TREŚĆ POLECENIA:
Jakim utworem zakończył się ostrzejszy set według relacji z koncertu Metallici?

FRAGMENT TEKSTU:

--*--

Zaczęli dobrze od "Creeping Death" ale potem było już coraz słabiej, jak zwykle przy "Unforgiven" zacząłem ziewać. Po godzinie byłem już lekko wkurzony aż zaczęli ogrywać numery z "Master of Puppets" z tytułowym na czele. Ostrzejszy set zakończył się "Whiplash". I potem juz hity - "Nothing...", "Enter..,", "Sad but true". Na bis punkowe covery, których słuchałem już powoli wycofując się do wyjścia. Ani jednego numeru z zapowiadanej płyty ! Chyba , że coś przespałem, bo , że ziewałem to już wiadomo.

Dżwięk: wiatr hulał, więc pewnie się domyślacie, że tylko basisko było w jednym miejscu. Poza tym było dość ( jak na Metallice ) cicho, a byłem na płycie.

Reasumując, z trzech koncertów tej zacnej kapeli jakie widziałem ten był najsłabszy. Może rozkręcą się na dalszej części trasy. <<


Za takie wpisy powinno sie karać.

Koncert był rewelacyjny, setlista marzenie, METALLICA w doskonałej formie.

A z nowej płyty nic nie zagrali bo Lars powiedział, że po premierze nowej płyty zawitają do nas w przyszłym roku.

Oby na następnych koncertach nie było takich ludzi jak ty bo za dużo pozerstwa na koncerty Metallicy chodzi.

Reaper

  • 521 / 6103
  • Ekspert
31-05-2008, 18:35
Kurde wkleil mi sie tylko cytat a nie to co napisalem.

Ale mniejsza o to.

Koncert rewelka, a za takie wpisy jak ten COCOR\'a powinno sie karać.

Setlista marzenie, Metallica w rewelacyjnej formie.

A z nadchodzącej płyty nic nie grali bo LArs zapowiedzial, ze za rok znowy przyjadą z nową płytą.

Oby na następnych koncertach nie było takich pseudorockowców i antyznawców metalu jak ty.
Niestety na Metallice przychodzi za dużo pozerstwa.

cocor2007

  • Gość
01-06-2008, 01:06
Reaper,

nie wiem kto to jest "antyznawca" ale proszę nie karaj mnie więcej takimi zagadkami :)

Cieszę się, że Ci się podobało a nawet poniosło , tak jak mnie 4 lata temu i wcześniej.

Keep on rockin\' , i do zobaczenia na koncercie za rok!

rafal996

  • 1090 / 6102
  • Ekspert
03-06-2008, 11:19
Set był świetny, a zespół w rewelacyjnej formie. Koncert na pewno bardzo dobry.
Natomiast nie zachwycam się tak, jak niektórzy. Nie był to ósmy cud świata, ani naj naj naj naj naj zespół na ziemi, jak to wielu wmawia. Ot, świetny koncert bardzo dobrego zespołu.

--*--

FRAGMENT ŹRÓDŁOWY:

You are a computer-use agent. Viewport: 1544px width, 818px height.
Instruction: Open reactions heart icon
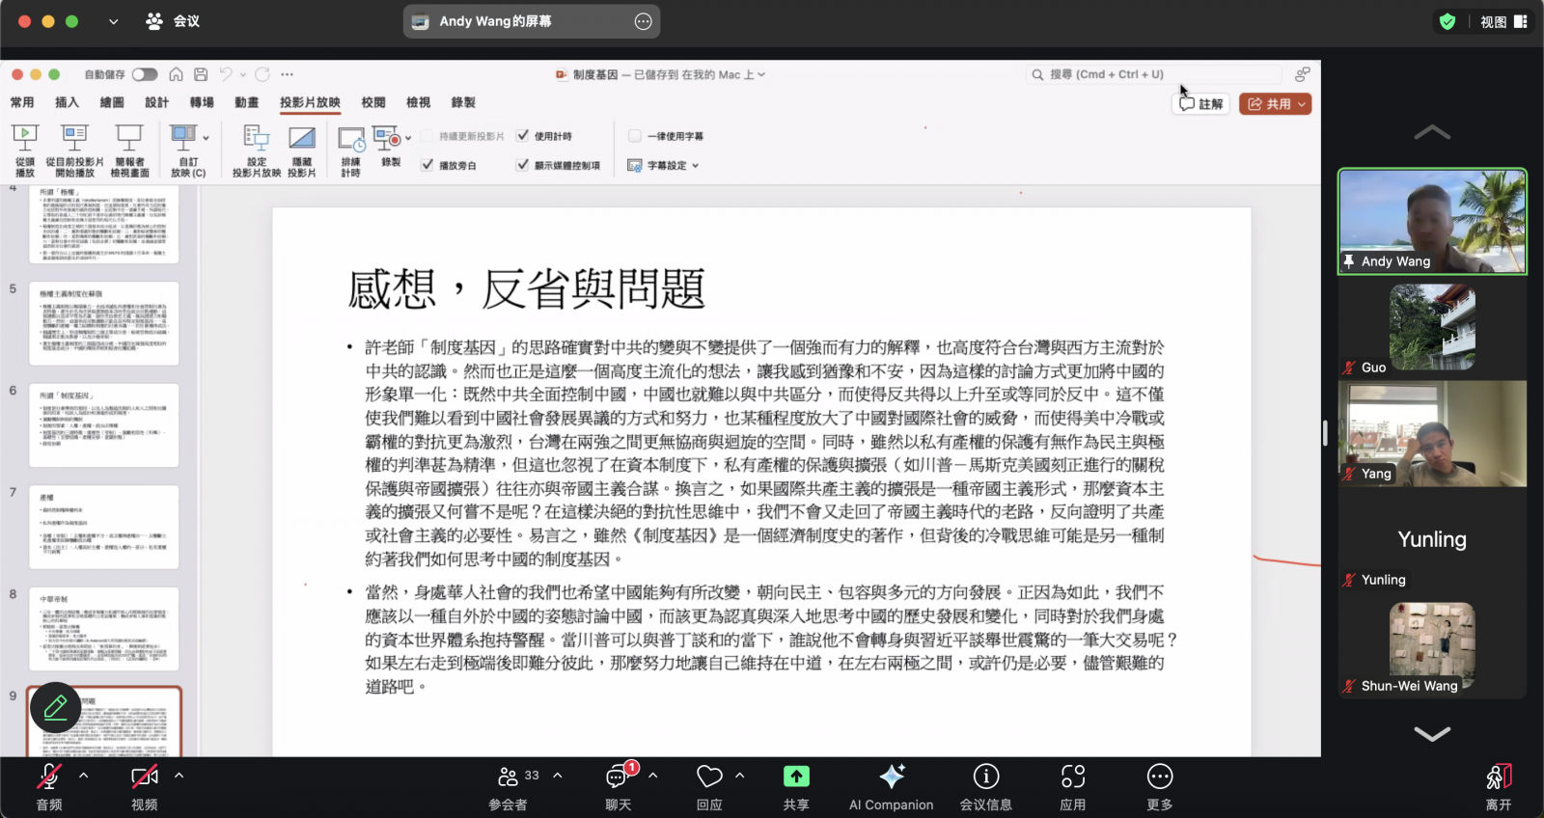(x=709, y=777)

--*--

POPRAWNA ODPOWIEDŹ:
Ostrzejszy set zakończył się utworem „Whiplash”.